--- MATERIALS PROVIDED ---

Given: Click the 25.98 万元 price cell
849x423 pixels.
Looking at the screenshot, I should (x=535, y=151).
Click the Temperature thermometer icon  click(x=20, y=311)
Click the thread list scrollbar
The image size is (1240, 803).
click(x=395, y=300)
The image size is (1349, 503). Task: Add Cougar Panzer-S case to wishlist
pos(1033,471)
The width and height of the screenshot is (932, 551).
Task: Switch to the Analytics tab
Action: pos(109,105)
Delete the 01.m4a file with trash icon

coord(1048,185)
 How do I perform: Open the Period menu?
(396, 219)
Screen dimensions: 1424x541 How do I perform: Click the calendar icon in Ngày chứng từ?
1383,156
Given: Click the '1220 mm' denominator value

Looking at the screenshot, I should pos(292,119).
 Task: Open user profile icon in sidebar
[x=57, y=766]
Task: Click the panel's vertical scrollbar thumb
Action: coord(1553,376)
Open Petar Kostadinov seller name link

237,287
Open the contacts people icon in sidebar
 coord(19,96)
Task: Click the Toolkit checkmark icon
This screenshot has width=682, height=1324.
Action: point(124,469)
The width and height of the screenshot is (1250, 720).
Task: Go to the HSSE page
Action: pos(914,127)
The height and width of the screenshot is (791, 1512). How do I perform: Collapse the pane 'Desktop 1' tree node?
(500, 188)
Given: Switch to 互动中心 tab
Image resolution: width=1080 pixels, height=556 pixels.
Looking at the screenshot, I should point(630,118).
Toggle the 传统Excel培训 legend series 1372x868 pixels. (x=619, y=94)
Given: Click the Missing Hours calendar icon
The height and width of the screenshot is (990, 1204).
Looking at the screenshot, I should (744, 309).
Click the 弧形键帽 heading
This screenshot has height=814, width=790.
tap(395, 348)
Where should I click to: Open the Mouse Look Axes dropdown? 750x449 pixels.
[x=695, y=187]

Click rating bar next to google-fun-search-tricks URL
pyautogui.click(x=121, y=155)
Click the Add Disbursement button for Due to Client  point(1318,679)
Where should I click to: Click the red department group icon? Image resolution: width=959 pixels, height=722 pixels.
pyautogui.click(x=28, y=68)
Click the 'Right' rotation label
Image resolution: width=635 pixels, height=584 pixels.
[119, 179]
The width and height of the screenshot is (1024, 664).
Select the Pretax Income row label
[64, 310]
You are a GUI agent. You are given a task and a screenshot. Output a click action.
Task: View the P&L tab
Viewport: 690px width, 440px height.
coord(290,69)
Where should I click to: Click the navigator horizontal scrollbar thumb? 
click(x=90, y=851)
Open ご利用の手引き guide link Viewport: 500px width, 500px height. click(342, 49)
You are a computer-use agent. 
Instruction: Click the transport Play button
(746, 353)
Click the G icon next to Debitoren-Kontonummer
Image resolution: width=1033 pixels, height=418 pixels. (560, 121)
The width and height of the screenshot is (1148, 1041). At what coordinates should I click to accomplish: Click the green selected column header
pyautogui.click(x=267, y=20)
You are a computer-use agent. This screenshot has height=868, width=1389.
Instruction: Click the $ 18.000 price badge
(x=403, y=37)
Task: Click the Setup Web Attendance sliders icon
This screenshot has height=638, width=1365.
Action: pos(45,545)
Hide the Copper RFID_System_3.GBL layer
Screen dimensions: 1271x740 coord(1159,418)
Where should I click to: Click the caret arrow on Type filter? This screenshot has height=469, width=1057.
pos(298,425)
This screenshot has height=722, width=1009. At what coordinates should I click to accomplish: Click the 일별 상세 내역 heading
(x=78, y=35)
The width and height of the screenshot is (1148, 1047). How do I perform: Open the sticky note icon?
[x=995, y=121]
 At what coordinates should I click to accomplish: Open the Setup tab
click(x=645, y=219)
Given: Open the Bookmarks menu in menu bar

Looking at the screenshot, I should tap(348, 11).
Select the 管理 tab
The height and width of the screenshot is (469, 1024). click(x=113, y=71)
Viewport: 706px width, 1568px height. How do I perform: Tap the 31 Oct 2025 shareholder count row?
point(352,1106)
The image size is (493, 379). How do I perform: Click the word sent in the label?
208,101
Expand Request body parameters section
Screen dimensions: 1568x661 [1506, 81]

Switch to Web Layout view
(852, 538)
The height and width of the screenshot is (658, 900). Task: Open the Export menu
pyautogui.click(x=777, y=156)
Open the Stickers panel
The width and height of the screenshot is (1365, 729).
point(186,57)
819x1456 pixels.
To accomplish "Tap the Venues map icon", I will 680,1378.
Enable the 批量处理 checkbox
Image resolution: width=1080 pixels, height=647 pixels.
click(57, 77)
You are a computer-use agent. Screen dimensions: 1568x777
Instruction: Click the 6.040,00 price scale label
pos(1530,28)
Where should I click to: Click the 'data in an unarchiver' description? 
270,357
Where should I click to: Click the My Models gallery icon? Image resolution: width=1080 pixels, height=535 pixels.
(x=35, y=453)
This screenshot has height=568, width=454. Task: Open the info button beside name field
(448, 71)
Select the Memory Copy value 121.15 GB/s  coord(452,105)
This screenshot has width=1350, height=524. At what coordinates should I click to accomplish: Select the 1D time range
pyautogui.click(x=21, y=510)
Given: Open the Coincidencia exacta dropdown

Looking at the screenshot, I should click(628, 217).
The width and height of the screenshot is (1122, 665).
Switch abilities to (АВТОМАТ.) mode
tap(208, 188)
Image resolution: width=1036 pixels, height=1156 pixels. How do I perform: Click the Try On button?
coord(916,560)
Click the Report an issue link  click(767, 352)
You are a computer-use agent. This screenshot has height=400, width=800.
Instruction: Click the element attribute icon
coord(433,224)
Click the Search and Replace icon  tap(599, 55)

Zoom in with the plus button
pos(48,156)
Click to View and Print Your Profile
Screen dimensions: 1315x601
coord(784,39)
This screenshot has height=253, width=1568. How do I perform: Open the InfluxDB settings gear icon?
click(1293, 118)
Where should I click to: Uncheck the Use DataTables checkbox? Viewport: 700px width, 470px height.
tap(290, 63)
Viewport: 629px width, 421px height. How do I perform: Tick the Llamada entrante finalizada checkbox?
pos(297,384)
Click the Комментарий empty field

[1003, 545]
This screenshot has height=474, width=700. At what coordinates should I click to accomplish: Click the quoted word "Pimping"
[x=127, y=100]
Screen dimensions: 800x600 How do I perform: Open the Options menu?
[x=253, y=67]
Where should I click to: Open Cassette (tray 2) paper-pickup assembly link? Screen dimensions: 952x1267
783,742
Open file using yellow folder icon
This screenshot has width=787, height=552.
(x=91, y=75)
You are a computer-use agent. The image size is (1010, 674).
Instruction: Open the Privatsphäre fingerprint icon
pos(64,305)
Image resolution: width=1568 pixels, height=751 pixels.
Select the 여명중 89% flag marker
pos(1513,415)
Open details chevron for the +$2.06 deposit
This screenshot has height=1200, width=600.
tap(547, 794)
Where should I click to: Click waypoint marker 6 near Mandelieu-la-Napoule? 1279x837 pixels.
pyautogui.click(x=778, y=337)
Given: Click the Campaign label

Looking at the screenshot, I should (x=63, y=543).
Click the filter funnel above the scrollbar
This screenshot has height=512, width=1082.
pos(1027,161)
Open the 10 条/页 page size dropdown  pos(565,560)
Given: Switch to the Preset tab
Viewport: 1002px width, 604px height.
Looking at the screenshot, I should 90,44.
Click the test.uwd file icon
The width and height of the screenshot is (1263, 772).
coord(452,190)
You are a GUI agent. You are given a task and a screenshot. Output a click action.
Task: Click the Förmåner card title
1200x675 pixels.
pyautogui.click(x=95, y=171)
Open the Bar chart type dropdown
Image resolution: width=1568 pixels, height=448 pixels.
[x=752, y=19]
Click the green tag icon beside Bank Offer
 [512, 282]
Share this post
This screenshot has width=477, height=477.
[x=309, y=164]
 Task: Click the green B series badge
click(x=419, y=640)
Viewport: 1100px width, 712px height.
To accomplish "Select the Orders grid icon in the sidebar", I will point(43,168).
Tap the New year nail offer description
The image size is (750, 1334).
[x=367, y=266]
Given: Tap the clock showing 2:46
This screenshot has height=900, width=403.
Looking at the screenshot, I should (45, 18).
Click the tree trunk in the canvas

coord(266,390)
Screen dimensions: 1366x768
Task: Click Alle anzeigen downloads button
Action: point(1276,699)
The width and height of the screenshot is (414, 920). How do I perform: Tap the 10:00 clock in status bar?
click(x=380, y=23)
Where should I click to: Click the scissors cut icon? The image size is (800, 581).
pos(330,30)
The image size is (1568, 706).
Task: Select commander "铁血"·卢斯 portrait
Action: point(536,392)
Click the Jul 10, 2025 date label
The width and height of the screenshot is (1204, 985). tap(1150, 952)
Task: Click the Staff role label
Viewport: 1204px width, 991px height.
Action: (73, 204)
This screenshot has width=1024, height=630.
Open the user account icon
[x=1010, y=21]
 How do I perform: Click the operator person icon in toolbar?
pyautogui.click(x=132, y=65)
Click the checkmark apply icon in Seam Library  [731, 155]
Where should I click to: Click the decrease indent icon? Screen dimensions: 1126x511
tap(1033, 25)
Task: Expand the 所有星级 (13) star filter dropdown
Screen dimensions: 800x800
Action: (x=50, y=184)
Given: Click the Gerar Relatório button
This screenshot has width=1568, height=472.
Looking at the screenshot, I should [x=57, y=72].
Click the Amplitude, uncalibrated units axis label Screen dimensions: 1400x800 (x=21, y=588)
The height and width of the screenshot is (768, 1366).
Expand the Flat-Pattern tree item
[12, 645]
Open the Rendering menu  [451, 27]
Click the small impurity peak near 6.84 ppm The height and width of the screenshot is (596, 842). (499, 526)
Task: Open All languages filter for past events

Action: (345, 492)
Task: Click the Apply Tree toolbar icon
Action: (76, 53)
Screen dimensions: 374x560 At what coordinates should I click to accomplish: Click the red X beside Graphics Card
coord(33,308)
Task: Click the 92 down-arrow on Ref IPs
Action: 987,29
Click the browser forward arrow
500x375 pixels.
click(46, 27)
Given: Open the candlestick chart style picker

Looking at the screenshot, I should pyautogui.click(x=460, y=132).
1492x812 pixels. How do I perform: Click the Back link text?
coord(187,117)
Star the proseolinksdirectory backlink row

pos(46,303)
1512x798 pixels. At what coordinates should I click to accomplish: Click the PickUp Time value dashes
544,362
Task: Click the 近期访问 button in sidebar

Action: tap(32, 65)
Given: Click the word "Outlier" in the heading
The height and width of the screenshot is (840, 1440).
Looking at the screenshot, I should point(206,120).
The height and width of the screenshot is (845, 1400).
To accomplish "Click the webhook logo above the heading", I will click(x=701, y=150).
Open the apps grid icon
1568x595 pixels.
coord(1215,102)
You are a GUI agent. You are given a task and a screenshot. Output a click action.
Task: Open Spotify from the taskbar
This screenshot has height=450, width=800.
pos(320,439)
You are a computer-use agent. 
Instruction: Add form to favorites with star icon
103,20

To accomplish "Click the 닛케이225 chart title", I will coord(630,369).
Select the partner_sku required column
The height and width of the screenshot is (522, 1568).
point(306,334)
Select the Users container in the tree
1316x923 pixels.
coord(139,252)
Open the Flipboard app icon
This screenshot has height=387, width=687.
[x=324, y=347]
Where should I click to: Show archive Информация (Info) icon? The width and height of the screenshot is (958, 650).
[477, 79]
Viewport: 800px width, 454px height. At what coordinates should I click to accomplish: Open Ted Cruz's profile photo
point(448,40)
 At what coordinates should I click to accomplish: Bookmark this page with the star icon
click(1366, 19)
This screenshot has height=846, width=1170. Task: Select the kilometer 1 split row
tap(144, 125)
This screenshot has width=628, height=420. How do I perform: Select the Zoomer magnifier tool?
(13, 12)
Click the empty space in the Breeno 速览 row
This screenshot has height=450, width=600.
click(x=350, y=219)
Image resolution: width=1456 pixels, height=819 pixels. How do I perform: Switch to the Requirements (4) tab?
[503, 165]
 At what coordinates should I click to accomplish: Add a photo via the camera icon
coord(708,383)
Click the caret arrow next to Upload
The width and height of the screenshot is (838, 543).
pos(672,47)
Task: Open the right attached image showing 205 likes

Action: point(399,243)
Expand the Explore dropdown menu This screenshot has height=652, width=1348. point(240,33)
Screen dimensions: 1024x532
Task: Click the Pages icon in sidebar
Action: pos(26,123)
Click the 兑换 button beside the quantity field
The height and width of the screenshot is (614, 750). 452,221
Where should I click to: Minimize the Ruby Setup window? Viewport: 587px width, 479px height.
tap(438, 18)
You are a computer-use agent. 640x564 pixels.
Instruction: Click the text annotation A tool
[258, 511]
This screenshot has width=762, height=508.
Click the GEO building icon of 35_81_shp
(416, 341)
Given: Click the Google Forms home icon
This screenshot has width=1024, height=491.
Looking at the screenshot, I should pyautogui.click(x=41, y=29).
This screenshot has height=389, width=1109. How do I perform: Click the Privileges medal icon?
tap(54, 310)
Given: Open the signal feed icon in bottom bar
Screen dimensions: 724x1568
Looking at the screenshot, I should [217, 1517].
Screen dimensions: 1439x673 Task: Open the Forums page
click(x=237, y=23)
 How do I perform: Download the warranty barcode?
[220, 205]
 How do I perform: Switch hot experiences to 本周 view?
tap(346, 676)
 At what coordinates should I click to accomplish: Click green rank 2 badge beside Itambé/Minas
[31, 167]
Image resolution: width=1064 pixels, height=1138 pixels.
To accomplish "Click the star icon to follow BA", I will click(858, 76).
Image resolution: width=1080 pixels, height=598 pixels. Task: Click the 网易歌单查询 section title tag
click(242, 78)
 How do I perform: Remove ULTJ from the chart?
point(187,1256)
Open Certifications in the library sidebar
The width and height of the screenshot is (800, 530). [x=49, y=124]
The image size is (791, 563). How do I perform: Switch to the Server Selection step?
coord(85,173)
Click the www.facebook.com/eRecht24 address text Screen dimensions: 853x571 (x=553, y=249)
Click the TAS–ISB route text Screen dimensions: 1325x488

---

Taking the lines above, repeat exactly those from the line that contains "Screen dimensions: 374x560" through the line that contains "Given: Click the word", and both of those lines as well. Include nothing else.

Screen dimensions: 374x560 At what coordinates should I click to accomplish: Click the red X beside Graphics Card
coord(33,308)
Task: Click the 92 down-arrow on Ref IPs
Action: 987,29
Click the browser forward arrow
500x375 pixels.
click(46, 27)
Given: Open the candlestick chart style picker

Looking at the screenshot, I should pyautogui.click(x=460, y=132).
1492x812 pixels. How do I perform: Click the Back link text?
coord(187,117)
Star the proseolinksdirectory backlink row

pos(46,303)
1512x798 pixels. At what coordinates should I click to accomplish: Click the PickUp Time value dashes
544,362
Task: Click the 近期访问 button in sidebar

Action: tap(32, 65)
Given: Click the word "Outlier" in the heading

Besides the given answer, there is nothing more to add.